We use Cloudflare Services (WAF) for protecting University's site and inner restrictions in students' labs. Cloudflare gives us an option to make granular restriction rules with Magic Firewall.

For example, Cloudflare is a very good solution for ZTNA implementation. Cloudflare has Warp for propagating Gateway rules and checking device posture. Browser Isolation gives you more abilities to use internet resources without any restrictions and at the same time not put the company at risk. For example, if there is no DLP solution in place blocking the printing function can partly protect the company's sensitive data from intentional or intentional leakage through the online forms. A similar approach protects the end-user device from Zero-day threats and malicious software code. Moreover, Remote Browser Isolation technology protects not only the user's device but also the user himself from possible phishing attacks - for example, even if the user enters his username and password on the phishing website, bank card issuers, or other personal or confidential data, data will not go beyond the isolated cloud environment. Cloudflare Access gives company administrators a great opportunity to implement role-based access policies and make effect segmentation and diversification of company network groups.

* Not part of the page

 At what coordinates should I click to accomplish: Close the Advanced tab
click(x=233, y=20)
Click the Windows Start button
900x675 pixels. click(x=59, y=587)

In most scenarios Cloudflare Gateway is used with Cloudflare Access, actually, Gateway is a proxy that filters end-user requests to web resources. It keeps an organization's data safe from malware, ransomware, phishing, command & control, and shadow IT.

Cloudflare Gateway is well suited for users where organizations have no control over remote users, also there is a need for browser isolation.

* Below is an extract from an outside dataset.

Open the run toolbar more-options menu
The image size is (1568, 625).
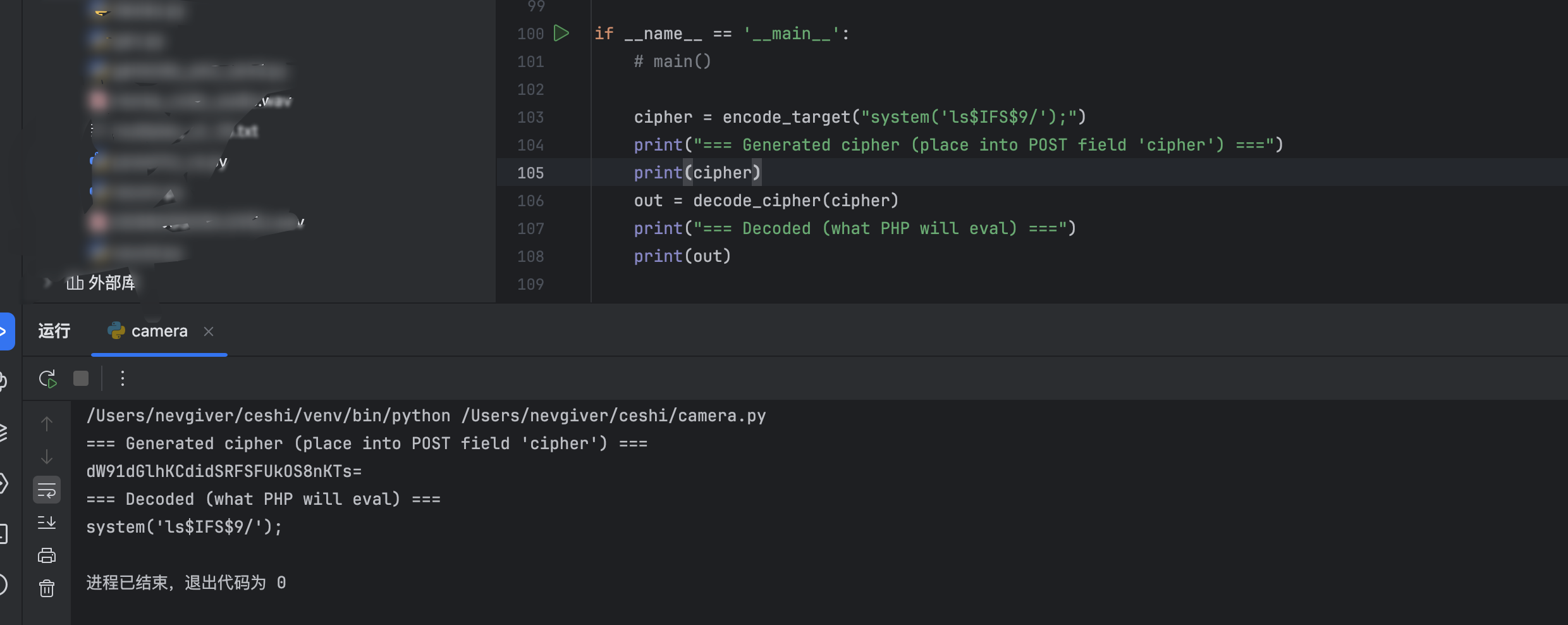click(123, 378)
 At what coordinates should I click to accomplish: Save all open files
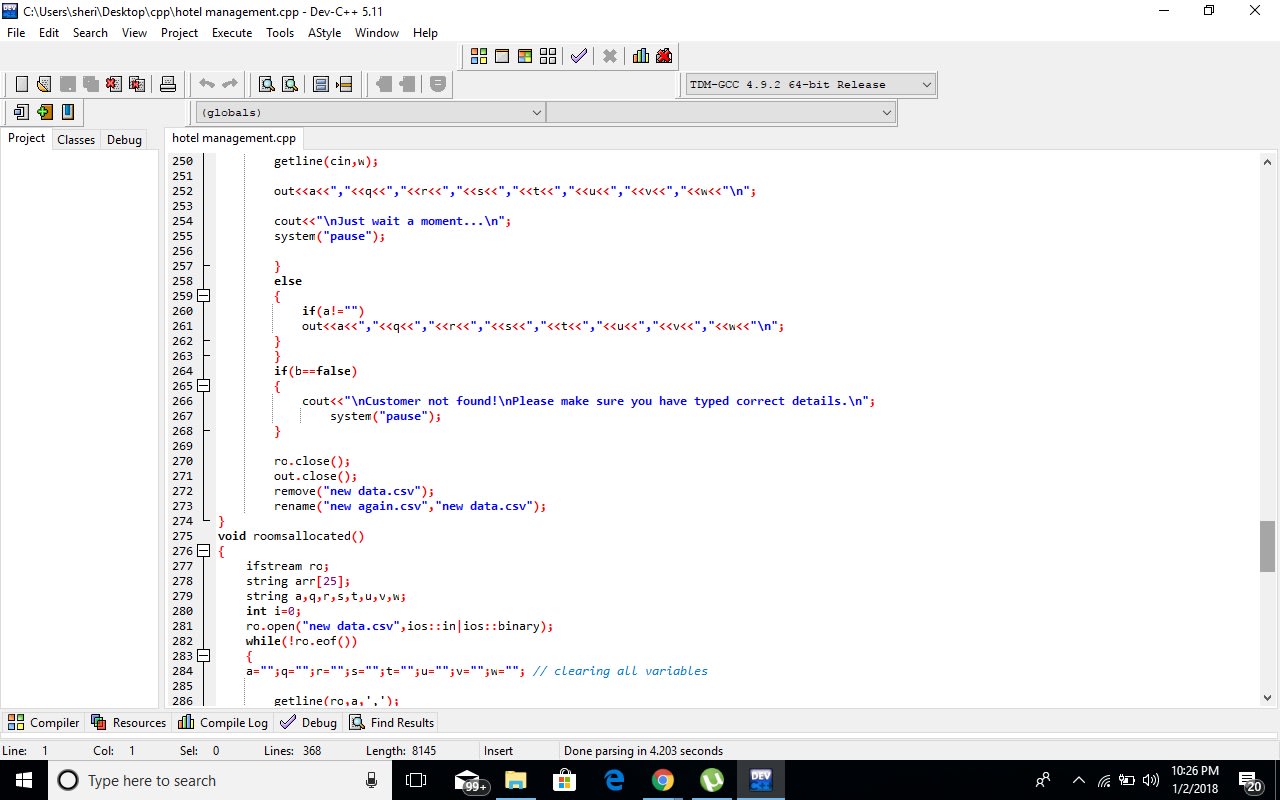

Cloudflare is used for providing internal application access through Cloudflare tunnel and using Google IDP from WARP installed system. It was a replacement for VPN. Also used Cloudflare for DNS management to maintain domain records. Cloudflare provides cloud-based WAF to protect the internet-facing applications from external web-based threats. Deployment is very quick and gets good support.

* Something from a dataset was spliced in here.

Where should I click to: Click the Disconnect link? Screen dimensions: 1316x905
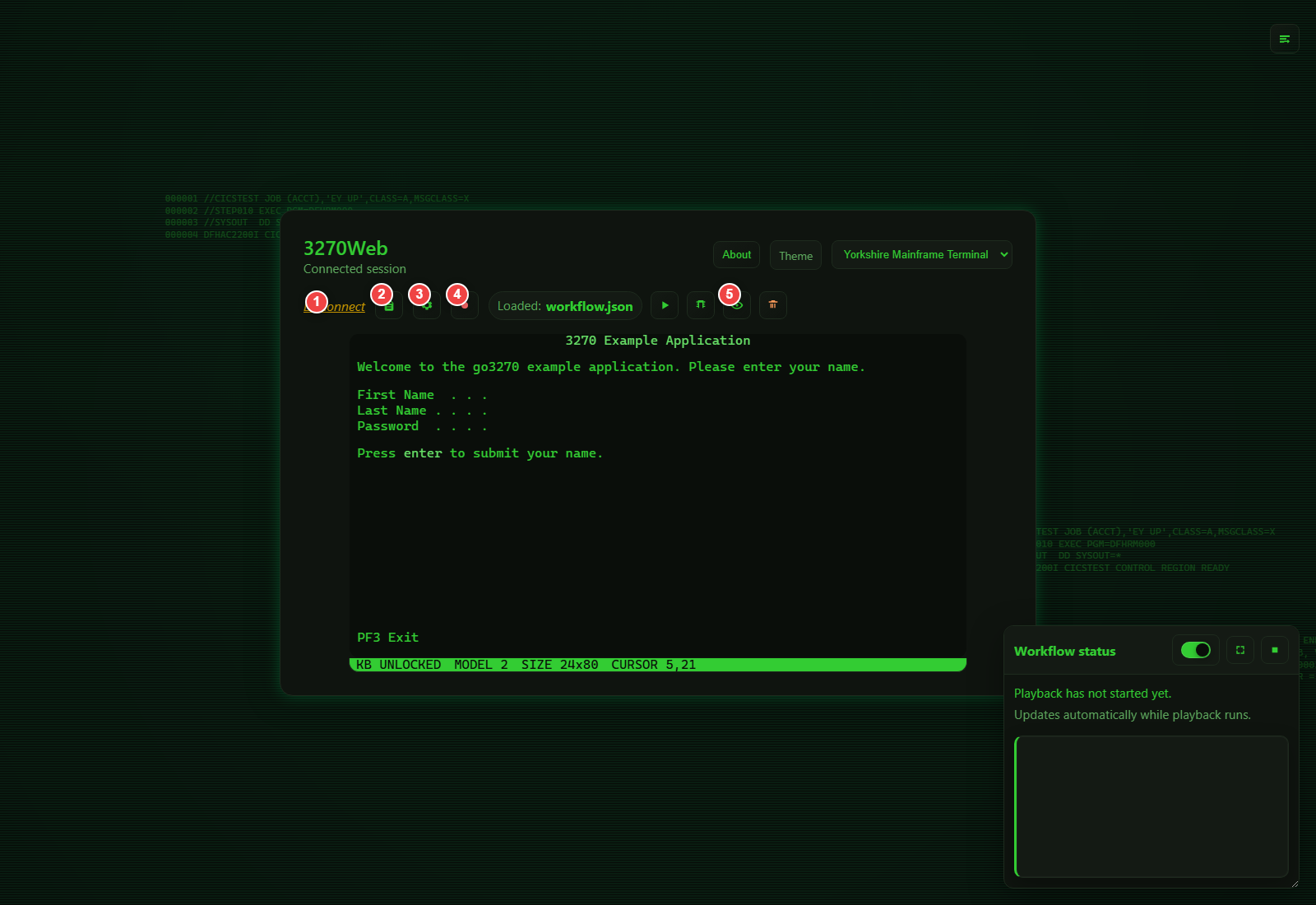point(334,306)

Deployment is easy and simple for admins, Easily can migrate DNS for small and enterprise organizations. Gateway products provide secure web access for roaming users. Control the internet-based threats coming to the internal network. Agent visibility and report are good. The client installation file is lightweight and has also improved. Good for WFH.

Almost a turn-key solution for improved page load performance and security which was our fundamental use case. Subsequent fine-tuning and policy alignment of the security side was performed over the next few months although effective immediately. Their expansion into adjacent technology (Pages, Workers, Teams) have all [been] useful and are slowly entering the business as a tool. Albeit slow or more complex to deploy due to their nature. Each though solves real-world problems for us.

Cloudflare seems well suited regardless of size, with packages that match ambition regardless. It is very easy to bring in to solve a specific problem and adapt/grow as required. The typical entry point is website security/performance but there is far more to it. Zero trust is our focus now with Cloudflare, although the product suite seems to suit any modern/digitally focused firm.